Re: Building a test corpus for ER tools

>>  * Set up a new EARL server, based on the Annotea server.  Ensure that
>>    it properly tracks changes in pages, as this is more important to
>>    us than to Annotea.
>
>Tracking changes isn't an Annotea issue certainly, but we need some way of
>looking at changes, I've been trying to find time to look at this from my
>own link maintenance needs but haven't got anywhere really yet. (link
>monitoring in usenet FAQs after I got caught out with pages changing
>subjects entirely without changing urls) This is an important issue I
>think, and one that whilst we've often touched on in meetings haven't
>fully researched, although again real world experience is likely needed
>which a corpus would also give (perhaps it would be a good idea to cache
>pages we evaluate somewhere.

I think tracking changes in web pages is more of a TestSubject issue (see
the thread above).  It should be the EARL-producing client's responsibility
to compute a hash of the page contents (or whatever) that will uniquely
identify a page's content with a high probability - the EARL database just
needs to be able to tell the difference between two hashes if you ask for a
specific one from a certain date.

>One thing before this is an agreement on a single namespaces to use, to
>make the evaluation tools simpler, I'd propose either rapidly agreeing a
>1.0 namespace or formalise the 1.0-test.

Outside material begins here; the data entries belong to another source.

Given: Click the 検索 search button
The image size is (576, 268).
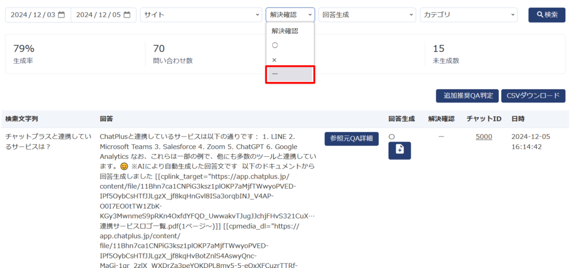Looking at the screenshot, I should click(x=546, y=15).
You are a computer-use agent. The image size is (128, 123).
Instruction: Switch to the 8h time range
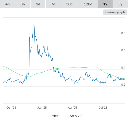point(23,4)
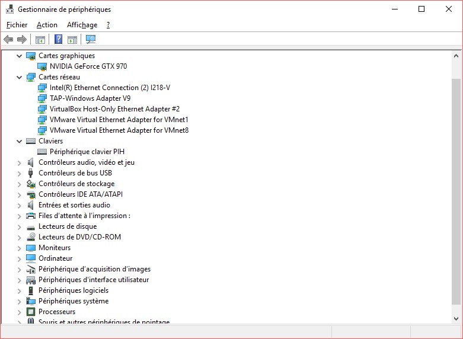Select Intel(R) Ethernet Connection (2) I218-V

(110, 88)
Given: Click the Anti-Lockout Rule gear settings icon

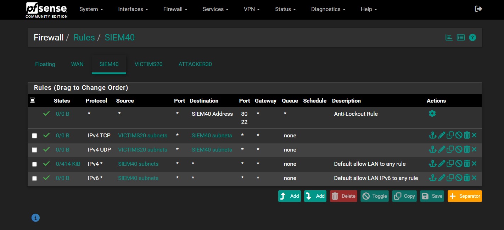Looking at the screenshot, I should [x=432, y=114].
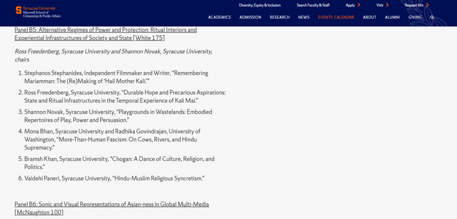Click the orange arrow beside Apply
The width and height of the screenshot is (457, 219).
(359, 5)
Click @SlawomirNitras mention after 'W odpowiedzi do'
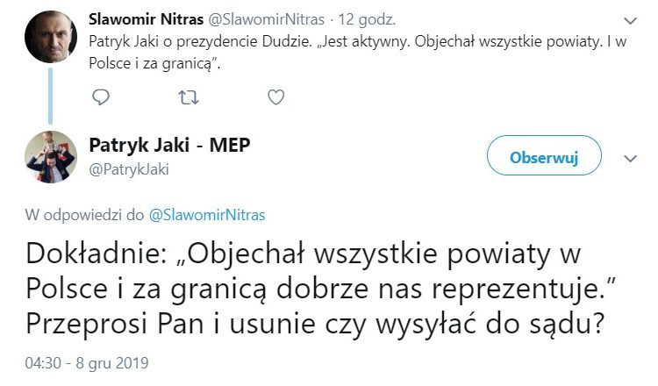Screen dimensions: 658x386 [x=207, y=213]
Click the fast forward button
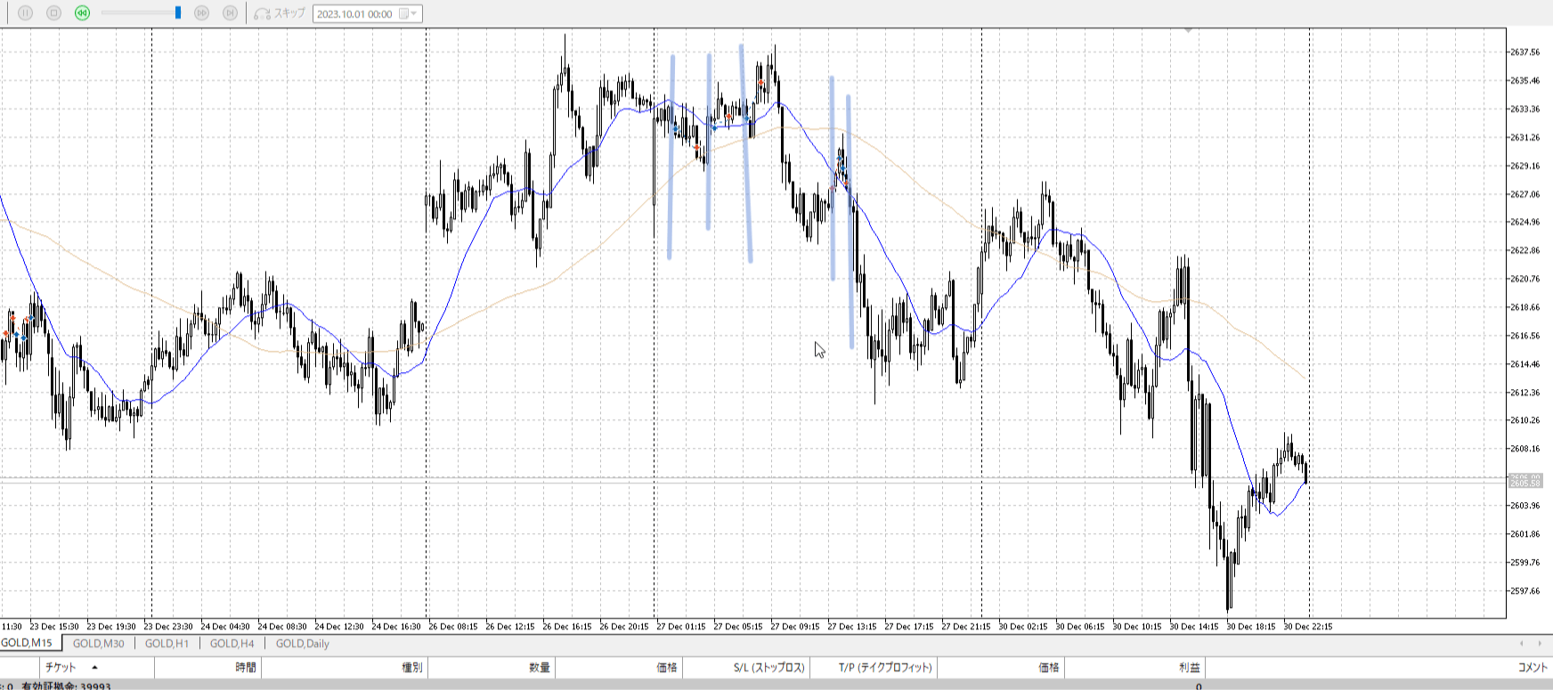This screenshot has width=1553, height=690. point(201,13)
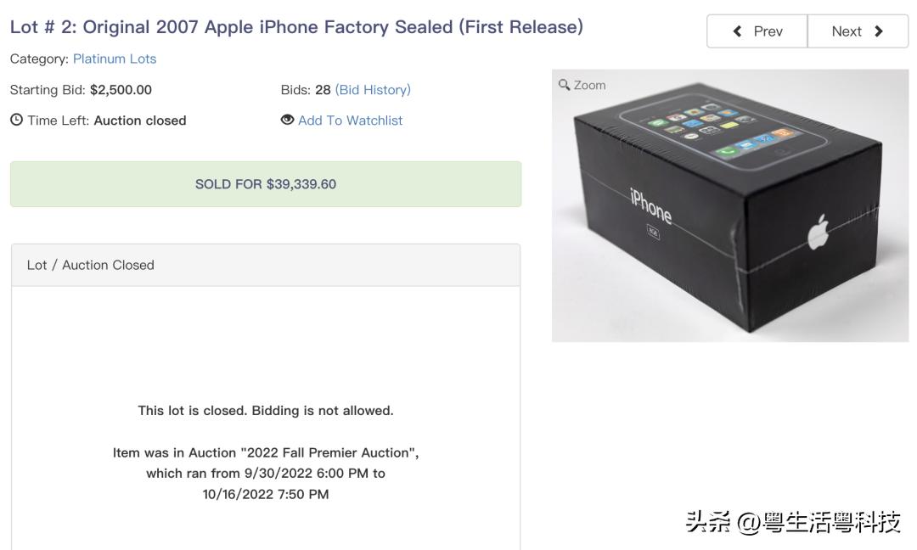Select the Lot / Auction Closed header tab
Image resolution: width=917 pixels, height=550 pixels.
coord(85,265)
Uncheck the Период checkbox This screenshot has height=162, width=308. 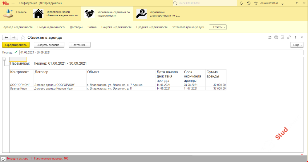pos(16,52)
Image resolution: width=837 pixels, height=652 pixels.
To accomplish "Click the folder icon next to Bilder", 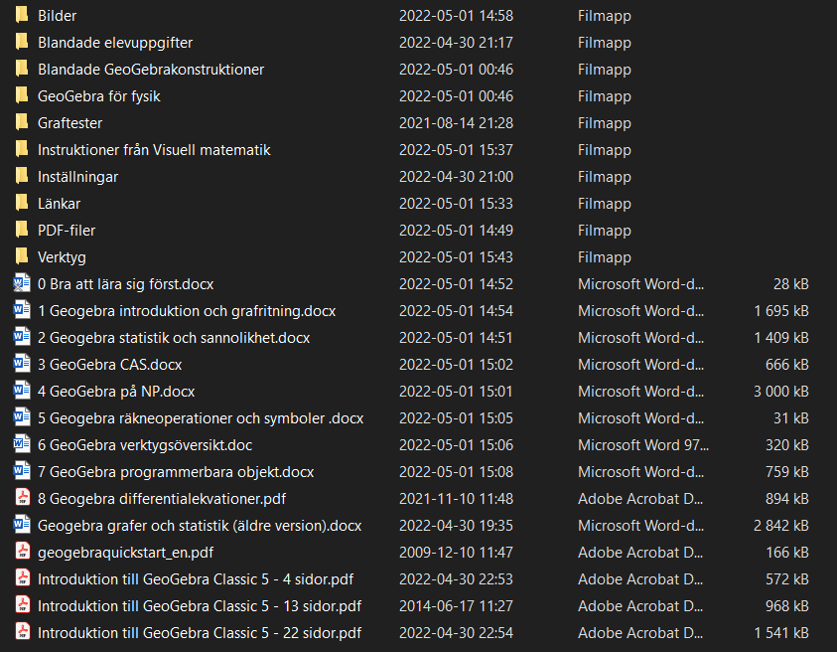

One problem with the current namespace (this has probably already been
discussed, forgive me if I'm repeating anything) is that there are too many
ways to say the same thing.  Example: earl:passes vs. earl:validity
earl:Pass; earl:confidence earl:Certain.  If someone asserts a Likely Pass
we should be able to query for any passing state and return that along with
plain old "passes."  Algae queries can't do that because they don't "know"
what "passes" is supposed to represent.  I'm also worried by the 0.95
examples allowing 
:Joe earl:asserts{ :SVGTool :passMedium :CircleTest}
As far as I can tell (correct me if I'm wrong here), Algae will think
that's different from
:Joe earl:asserts {rdf:type :Assertion; 
			rdf:subject :SVGTool; 
			rdf:predicate :passMedium;
			rdf:object :CircleTest;}

So either we need to make EARL stricter so that there is only one way to
say anything so that we can know what the exact relationship between any
bits of triples we want to query against each other (like Annotea), or the
database needs to be able to somehow look up the canonical form of any
statement and convert when something is submitted.

It'd also be kind of cool to have a database that allows queries to go
"triple-surfing" so you could find the relationship between any two bits of
triples by walking up a chain of identical subject-object pairs. It seems
like something that would be potentially really slow, but has probably
already been implemented somewhere.

Nadia

Received on Thursday, 7 March 2002 06:07:12 UTC